Loyalty is dead in Silicon Valley


Since the middle In the past year, there have been at least three key AI “employees” in Silicon Valley. Dead invested Over $14 billion in AI scale It brought in its CEO, Alexander Wang; Google Spent $2.4 billion To license Windsurf technology and bring its founders and research teams into DeepMind; And Nvidia I bet $20 billion developed Groq’s inference technology and hired its CEO and other employees.

Meanwhile, frontier AI labs have been playing a high-stakes, never-ending game of musical chairs. Last edit It started three weeks agowhen OpenAI announced that it would rehire several researchers who left less than two years ago to join Mira Moratti’s startup, Thinking Machines. At the same time, Anthropic, founded by former OpenAI employees, was poaching talent from the maker of ChatGPT. OpenAI in turn, Just rented A former human safety researcher to be the “Chief of Preparedness”.

The hiring move happening in Silicon Valley represents the “big cannibalization” of the tech startup, said Dave Monicello, an investor at GV. In previous eras, technology founders and their early employees often stayed with the company until the lights went out or there was a major liquidity event. But in today’s market, where AI startups are growing rapidly, equipped with a lot of capital, and especially valued for the strength of their research talent, “you invest in a startup knowing that it can be cannibalized,” Monicello told me.
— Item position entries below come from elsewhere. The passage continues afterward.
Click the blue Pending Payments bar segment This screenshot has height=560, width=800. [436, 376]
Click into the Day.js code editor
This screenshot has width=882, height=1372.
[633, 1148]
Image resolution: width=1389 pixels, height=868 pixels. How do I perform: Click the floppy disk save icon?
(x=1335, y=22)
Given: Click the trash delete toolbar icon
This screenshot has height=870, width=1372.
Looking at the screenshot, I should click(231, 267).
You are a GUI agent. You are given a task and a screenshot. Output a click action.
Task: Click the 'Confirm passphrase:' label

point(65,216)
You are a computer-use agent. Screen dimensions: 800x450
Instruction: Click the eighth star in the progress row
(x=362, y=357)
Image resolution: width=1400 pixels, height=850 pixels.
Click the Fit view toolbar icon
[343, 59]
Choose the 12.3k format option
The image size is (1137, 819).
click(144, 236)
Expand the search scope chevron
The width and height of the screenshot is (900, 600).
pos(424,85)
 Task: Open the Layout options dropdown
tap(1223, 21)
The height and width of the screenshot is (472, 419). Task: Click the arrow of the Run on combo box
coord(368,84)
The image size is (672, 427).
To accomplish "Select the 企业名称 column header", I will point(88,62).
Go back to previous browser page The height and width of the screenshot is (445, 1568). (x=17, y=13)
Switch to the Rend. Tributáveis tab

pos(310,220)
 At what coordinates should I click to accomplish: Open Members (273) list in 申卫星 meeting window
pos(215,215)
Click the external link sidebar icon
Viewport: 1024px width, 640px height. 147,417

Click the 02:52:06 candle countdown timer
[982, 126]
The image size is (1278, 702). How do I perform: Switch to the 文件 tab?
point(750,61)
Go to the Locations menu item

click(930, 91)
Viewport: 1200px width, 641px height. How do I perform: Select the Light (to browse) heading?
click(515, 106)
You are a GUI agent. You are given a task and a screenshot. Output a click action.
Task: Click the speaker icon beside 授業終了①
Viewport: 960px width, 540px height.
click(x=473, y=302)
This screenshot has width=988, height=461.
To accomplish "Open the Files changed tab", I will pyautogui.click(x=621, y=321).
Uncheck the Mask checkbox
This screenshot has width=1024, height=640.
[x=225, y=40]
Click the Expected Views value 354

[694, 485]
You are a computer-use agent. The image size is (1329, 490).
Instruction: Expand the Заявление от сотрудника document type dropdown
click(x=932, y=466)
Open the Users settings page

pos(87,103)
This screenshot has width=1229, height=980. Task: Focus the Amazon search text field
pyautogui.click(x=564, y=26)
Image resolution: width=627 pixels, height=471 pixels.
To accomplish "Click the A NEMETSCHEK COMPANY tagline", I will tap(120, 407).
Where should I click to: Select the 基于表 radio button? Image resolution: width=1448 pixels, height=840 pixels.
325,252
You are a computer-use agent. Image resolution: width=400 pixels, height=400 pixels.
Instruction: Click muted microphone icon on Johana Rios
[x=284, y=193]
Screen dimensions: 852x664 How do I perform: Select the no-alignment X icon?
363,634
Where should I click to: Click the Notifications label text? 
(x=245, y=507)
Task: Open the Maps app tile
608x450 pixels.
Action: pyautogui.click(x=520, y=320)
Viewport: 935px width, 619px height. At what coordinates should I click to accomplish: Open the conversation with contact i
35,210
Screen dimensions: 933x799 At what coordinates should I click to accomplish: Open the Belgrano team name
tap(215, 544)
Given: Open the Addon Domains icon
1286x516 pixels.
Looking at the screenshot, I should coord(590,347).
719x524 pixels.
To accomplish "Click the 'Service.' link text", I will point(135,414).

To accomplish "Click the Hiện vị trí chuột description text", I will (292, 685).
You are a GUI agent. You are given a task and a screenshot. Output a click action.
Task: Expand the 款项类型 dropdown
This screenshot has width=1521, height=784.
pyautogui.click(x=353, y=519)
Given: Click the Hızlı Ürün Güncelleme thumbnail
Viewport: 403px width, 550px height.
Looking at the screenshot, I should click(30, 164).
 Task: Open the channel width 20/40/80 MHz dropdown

Founders and early researchers at the most popular AI startups move to different companies for a variety of reasons. The big motivator for many is money, of course. Last year, Meta was reportedly offering compensation packages to the world’s top AI researchers Tens or hundreds of millions of dollarsproviding them not only with access to cutting-edge computing resources but also…generational wealth.

But it’s not just about getting rich. Broader cultural shifts that have shaken the tech industry in recent years have made some employees wary about sticking with one company or organization for too long, says Sayash Kapoor, a computer science researcher at Princeton University and a senior fellow at Mozilla. Employers used to assume that workers would stay at least until the four-year mark when their stock options were typically scheduled to vest. In the high-minded era of the 2000s and 2000s, many founders and early employees believed wholeheartedly in their companies’ stated missions and wanted to be there to help achieve them.

“Now, people understand the constraints of the organizations they work in, and founders are becoming more realistic,” says Kapoor. Windsurf’s founders, for example, may have calculated that their impact could be greater at a place like Google that had a lot of resources, Kapoor says. A similar shift is happening within academia, he adds. Kapoor says that over the past five years he has seen more PhD researchers leaving computer science PhD programs for jobs in industry. He says there are higher opportunity costs associated with staying in one place at a time when AI innovation is rapidly accelerating.

Investors, concerned about becoming collateral damage in the AI ​​talent wars, are taking steps to protect themselves. Max Gazor, founder of Striker Venture Partners, says his team is examining founding teams “in terms of chemistry and cohesion more than ever before.” It’s also increasingly common for deals to include “preemptive provisions requiring board approval for licensing of material intellectual property or similar scenarios,” Gazor says.

Gazor points out that some of the biggest recent acquisitions have involved startups founded long before the current AI boom. For example, Scale AI was founded in 2016, a time when the kind of deal Wang negotiated with Meta was incomprehensible to many. However, now, these potential outcomes can be taken into account in early term papers and “managed constructively,” Gazor explains.